Can't visualize plotted Confusion Matrix


I am new to ML and learning the fundamentals. I am working on Dog-vision dataset (https://www.kaggle.com/c/dog-breed-identification) and I am trying to plot a confusion matrix but can't get where I am doing wrong, need help!

My true_label looks like this

true_label[:10]
array([26, 96,  8, 15,  3, 10, 62, 82, 92, 16]

And predicted_label looks like this

predicted_l[:10]
array([26, 96,  8, 15,  3, 10, 62, 82, 92, 16]

They are almost same but not the whole elements in the array are same.

Then I had converted them into a panda dataframe, with code like this

import pandas as pd
from sklearn.metrics import confusion_matrix
classes=[]
for i in range(0, 99):
  classes.append(i)

cf_matrix = confusion_matrix(true_l, predicted_l)
cf_matrix_df = pd.DataFrame(cf_matrix, index=classes,columns=classes)
cf_matrix_df

And then the output is like this- enter image description here

Then I tried to plot the confusion matrix with this dataframe but it's not being plotted in correct manner.
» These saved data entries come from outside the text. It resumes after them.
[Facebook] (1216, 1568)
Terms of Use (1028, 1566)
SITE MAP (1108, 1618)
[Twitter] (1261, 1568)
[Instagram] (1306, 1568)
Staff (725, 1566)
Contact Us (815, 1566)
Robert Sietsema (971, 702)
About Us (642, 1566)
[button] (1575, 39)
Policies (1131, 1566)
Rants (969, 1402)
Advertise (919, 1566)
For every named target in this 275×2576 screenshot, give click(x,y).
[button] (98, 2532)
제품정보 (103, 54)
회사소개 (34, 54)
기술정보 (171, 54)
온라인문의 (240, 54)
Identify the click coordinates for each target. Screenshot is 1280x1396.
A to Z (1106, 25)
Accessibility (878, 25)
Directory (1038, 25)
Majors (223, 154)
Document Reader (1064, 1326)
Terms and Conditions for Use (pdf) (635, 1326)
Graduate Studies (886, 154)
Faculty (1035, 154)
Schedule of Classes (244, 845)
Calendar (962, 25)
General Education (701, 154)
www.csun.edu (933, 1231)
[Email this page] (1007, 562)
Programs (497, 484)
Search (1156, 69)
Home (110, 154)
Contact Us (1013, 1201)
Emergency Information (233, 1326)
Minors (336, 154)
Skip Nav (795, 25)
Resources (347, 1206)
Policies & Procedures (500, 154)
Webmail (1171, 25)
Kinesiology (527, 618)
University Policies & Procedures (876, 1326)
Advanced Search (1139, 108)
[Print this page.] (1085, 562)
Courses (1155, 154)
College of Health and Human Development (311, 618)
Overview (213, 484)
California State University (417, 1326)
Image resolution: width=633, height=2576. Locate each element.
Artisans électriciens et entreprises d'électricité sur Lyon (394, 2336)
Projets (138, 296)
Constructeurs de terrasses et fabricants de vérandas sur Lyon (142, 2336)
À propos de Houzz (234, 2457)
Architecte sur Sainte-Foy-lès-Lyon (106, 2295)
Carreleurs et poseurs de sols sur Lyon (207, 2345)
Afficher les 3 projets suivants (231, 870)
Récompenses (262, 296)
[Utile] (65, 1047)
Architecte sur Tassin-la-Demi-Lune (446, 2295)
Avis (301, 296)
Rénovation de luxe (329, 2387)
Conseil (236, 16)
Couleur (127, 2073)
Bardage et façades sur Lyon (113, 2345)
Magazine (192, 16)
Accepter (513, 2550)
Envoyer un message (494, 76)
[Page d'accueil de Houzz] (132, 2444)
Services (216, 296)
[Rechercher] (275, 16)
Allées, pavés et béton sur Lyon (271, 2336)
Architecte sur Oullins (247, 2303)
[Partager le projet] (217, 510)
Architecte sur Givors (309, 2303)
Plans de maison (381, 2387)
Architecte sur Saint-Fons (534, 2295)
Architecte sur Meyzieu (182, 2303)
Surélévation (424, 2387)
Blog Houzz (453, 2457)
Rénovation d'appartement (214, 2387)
Here is the code and the output of my confusion matrix:-

import seaborn as sns
figure = plt.figure(figsize=(8, 8))
sns.heatmap(cf_matrix_df, annot=True,cmap=plt.cm.Blues)
plt.tight_layout()
plt.ylabel('True label')
plt.xlabel('Predicted label')
plt.show()

Output enter image description here

If you need more info then please have a look on my notebook here. https://colab.research.google.com/drive/1SoXJJNTnGx39uZHizAut-HuMtKhQQolk?usp=sharing


Solution

  • You can make your plot better by removing annot=True argument, since it writes the data value in each cell. Simply remove this argument to get a better visualization:

    sns.heatmap(cf_matrix_df, cmap=plt.cm.Blues)
    

    UPDATE: Increasing the figure size figsize() will help to make visualization more clearer.